La Faust-Symphonie - «Eine Faust-Symphonie in drei Charakterbildern nach Johann Wolfgang von Goethe», soit «Une symphonie Faust en trois études de caractère d'après Johann Wolfgang von Goethe» -, S. 108, fut écrite en majeure partie à Weimar au cours de l'été 1854, et terminée en octobre suivant. La version originale n'utilisait que des vents, des cors et des cordes; elle fut ensuite révisée, avec quelques modifications majeures et un «Chorus Mysticus» ajouté à la fin, dans lequel des extraits du Second Faust sont chantés par un choeur masculin et un ténor solo. La première audition fut donnée à Weimar le 5 février 1857 sous la direction du compositeur, à l'occasion d'une inauguration du monument de Goethe et de Schiller.

Il en existe une transcription pour deux pianos, que Liszt réalisa en 1856, puis révisa en 1860. Son élève Carl Tausig est l'auteur d'une réduction pour piano seul.

Pour une analyse détaillée de l'oeuvre, voir ce dossier pdf de Dominique Sourisse, réalisé en 1998.

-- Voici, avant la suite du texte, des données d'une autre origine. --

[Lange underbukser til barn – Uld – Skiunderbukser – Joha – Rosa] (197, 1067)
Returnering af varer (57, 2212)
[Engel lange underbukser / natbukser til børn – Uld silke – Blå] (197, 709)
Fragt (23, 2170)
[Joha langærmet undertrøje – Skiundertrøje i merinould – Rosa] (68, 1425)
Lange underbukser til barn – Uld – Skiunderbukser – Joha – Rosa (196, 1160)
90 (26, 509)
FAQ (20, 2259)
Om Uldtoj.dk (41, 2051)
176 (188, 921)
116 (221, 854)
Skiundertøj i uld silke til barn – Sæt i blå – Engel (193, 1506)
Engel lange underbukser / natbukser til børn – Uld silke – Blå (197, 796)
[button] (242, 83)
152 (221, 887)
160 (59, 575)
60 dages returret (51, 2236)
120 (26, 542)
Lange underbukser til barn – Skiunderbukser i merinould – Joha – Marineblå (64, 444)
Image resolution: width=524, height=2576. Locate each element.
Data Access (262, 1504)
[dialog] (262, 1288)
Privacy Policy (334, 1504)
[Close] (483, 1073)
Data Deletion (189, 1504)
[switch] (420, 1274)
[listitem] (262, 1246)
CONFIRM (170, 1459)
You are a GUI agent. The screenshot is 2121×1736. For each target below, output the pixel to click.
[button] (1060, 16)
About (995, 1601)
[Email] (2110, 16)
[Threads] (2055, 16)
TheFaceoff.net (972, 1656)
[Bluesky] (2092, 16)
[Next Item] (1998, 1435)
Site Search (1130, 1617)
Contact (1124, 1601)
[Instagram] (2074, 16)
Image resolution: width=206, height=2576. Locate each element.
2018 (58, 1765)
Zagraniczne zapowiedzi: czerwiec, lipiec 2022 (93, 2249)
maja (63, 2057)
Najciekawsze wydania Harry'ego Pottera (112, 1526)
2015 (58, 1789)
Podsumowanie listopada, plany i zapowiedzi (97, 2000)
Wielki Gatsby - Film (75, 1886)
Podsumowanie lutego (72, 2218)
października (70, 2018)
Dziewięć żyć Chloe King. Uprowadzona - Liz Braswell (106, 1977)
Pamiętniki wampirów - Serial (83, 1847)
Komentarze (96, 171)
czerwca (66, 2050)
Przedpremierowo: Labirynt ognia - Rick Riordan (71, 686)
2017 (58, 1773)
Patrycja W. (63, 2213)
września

Ernest ANSERMET semble avoir dirigé cette oeuvre pour la première fois lors de ce concert du 11 mars 1922, au Victoria-Hall. Cité de la brochure-programme de ce concert:

"[...] Sur la signification de Liszt symphoniste, on consulterait avec fruit les articles que M. Robert Godet lui a consacrés dans la Musique en Suisse (année 1902), auxquels sont empruntées quelques unes des phrases qui précèdent. C'est encore des notes que M. Godet a bien voulu nous confier que nous nous inspirerons pour essayer de définir dans ses traits principaux la Faust-Symphonie - en priant le lecteur de ne pas attribuer à notre source les insuffisances d'un exposé aussi succinct que possible.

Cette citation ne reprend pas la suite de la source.